Excerpted passage =>
— begin —

For many years missionary work in upper Pimeria Alta was at a standstill, and we learn almost nothing of the region during that time. In 1731 three new priests were assigned to the district, and after a training period south of the present border, went to their stations. A year later we find Father Grashofer assigned to Guevavi, with four visitas, including Tumacacori, under his charge. Father Segesser went to San Xavier, and Father Keller to Suamca, with the whole San Pedro Valley as his charge. Before the close of 1732 these three missionaries had baptized more than 800 people, validated some marriages, and done a lot of other work.

But the continuity was soon interrupted, this time by the death of Father Grashofer, and by 1736 Father Keller alone remained in upper Pimeria Alta, responsible not only for the San Pedro Valley, but for the missions of San Xavier and Guevavi and the other Indian villages of the Santa Cruz. It was impossible for one man to handle such an enormous territory adequately, with the result that progress generally began to die again.

Into the picture at this time came Father Jacobo Sedelmayr, a Bavarian Jesuit, to take charge of all missions in Pimeria Alta. Sincere, enterprising, and ambitious, he might have established, if properly aided and encouraged, strong mission outposts clear to the Gila and Colorado Rivers. As it was, his energies were limited mostly to restoring several of the missions to their former strength. While we learn little of Tumacacori during his time, he was destined to see Pimeria through one of its most critical periods.

By 1741 Tumacacori was again receiving attentions from a missionary. On May 23 of that year Father Joseph de Torres Perea, stationed at Guevavi, joined in marriage the governor of Tumacacori, Joseph Tutubusa, to a San Xavier girl named Martha Tupquice. One can guess that this must have been quite a social and diplomatic event, and was probably preceded by three or four days of "fiesta."

Ten years later, in 1751, Tumacacori remained without a resident priest, but was still a visita of Guevavi, under charge of the latter's priest, Jose Garrucho. Despite setbacks here and there, conditions in Pimeria Alta looked better than they had for a long time. Father Sedelmayr was still in the region, there were eight missions which actually had resident priests, and mission affairs were thriving in most spots.

— end —

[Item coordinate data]

— begin —

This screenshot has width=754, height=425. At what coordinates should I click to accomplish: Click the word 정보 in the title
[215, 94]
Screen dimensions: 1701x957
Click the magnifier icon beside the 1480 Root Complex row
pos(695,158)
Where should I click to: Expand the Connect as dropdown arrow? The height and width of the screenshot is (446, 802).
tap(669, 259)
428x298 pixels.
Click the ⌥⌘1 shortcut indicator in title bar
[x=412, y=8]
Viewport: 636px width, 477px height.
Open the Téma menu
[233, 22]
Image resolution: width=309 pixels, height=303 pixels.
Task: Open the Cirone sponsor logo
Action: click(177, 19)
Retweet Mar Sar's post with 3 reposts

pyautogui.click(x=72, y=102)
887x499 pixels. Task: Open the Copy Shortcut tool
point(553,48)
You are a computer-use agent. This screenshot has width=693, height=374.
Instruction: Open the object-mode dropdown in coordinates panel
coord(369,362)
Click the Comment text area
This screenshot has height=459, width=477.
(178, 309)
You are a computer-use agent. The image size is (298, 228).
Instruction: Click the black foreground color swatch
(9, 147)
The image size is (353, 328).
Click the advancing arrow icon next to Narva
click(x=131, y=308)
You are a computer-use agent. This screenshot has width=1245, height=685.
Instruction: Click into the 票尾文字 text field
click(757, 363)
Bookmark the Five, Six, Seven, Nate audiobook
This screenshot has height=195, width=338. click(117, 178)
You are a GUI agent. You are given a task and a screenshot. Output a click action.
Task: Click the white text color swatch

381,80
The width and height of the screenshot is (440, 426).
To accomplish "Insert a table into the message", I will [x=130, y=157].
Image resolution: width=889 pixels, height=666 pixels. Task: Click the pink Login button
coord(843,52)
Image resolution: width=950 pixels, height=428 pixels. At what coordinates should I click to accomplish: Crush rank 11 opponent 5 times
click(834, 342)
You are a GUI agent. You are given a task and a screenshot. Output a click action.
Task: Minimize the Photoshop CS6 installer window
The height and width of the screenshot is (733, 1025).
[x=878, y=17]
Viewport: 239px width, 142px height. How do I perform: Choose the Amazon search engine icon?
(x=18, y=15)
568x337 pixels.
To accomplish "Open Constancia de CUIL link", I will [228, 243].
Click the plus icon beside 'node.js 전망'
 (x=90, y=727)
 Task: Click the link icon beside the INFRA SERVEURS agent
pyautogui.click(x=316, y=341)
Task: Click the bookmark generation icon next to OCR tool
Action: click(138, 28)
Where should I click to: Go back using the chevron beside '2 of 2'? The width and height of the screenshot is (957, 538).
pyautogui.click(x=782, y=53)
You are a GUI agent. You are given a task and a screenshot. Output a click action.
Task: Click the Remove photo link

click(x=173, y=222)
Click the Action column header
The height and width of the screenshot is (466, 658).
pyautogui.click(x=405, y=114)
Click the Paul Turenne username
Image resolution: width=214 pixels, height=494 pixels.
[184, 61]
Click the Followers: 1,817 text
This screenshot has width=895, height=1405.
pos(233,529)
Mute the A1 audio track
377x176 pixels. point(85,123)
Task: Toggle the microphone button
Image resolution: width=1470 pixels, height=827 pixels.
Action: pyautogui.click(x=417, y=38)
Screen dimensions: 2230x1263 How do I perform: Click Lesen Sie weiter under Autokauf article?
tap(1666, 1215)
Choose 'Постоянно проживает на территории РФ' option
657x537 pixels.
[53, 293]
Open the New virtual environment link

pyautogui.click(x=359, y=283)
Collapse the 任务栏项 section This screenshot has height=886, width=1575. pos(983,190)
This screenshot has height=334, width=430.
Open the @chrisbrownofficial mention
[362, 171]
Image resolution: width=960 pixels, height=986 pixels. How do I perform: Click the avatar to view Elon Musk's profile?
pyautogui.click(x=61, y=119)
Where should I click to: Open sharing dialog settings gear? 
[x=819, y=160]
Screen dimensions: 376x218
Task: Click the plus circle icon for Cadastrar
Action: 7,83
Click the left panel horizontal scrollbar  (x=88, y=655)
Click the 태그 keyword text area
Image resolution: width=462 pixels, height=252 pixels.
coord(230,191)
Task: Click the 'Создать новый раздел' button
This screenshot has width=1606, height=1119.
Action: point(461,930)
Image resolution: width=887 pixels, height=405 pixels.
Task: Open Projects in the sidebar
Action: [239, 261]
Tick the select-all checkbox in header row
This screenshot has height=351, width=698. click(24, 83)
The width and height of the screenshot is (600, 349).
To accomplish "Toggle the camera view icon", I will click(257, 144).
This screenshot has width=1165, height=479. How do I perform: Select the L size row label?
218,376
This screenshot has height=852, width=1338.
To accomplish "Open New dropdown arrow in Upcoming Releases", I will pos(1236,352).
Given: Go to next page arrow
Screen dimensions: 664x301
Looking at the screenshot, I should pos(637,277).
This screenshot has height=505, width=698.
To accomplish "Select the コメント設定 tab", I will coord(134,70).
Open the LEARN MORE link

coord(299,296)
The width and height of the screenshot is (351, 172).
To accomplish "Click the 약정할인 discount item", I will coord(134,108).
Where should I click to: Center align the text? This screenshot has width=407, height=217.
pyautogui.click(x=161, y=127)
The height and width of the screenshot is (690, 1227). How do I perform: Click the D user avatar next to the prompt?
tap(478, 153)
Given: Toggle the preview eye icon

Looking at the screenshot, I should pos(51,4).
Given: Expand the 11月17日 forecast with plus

— end —

Directives =>
**1.** List every year given as a number in the passage on missionary work in Pimeria Alta, in the order they appear.
**2.** Copy the rows verbatim, starting with the line containing "Collapse the 任务栏项" and ending with the line containing "I will coord(134,108).", both included.

Full answers =>
**1.** 1731, 1732, 1736, 1741, 1751

**2.**
Collapse the 任务栏项 section This screenshot has height=886, width=1575. pos(983,190)
This screenshot has height=334, width=430.
Open the @chrisbrownofficial mention
[362, 171]
Image resolution: width=960 pixels, height=986 pixels. How do I perform: Click the avatar to view Elon Musk's profile?
pyautogui.click(x=61, y=119)
Where should I click to: Open sharing dialog settings gear? 
[x=819, y=160]
Screen dimensions: 376x218
Task: Click the plus circle icon for Cadastrar
Action: 7,83
Click the left panel horizontal scrollbar  (x=88, y=655)
Click the 태그 keyword text area
Image resolution: width=462 pixels, height=252 pixels.
coord(230,191)
Task: Click the 'Создать новый раздел' button
This screenshot has width=1606, height=1119.
Action: point(461,930)
Image resolution: width=887 pixels, height=405 pixels.
Task: Open Projects in the sidebar
Action: [239, 261]
Tick the select-all checkbox in header row
This screenshot has height=351, width=698. click(24, 83)
The width and height of the screenshot is (600, 349).
To accomplish "Toggle the camera view icon", I will click(257, 144).
This screenshot has width=1165, height=479. How do I perform: Select the L size row label?
218,376
This screenshot has height=852, width=1338.
To accomplish "Open New dropdown arrow in Upcoming Releases", I will pos(1236,352).
Given: Go to next page arrow
Screen dimensions: 664x301
Looking at the screenshot, I should pos(637,277).
This screenshot has height=505, width=698.
To accomplish "Select the コメント設定 tab", I will coord(134,70).
Open the LEARN MORE link

coord(299,296)
The width and height of the screenshot is (351, 172).
To accomplish "Click the 약정할인 discount item", I will coord(134,108).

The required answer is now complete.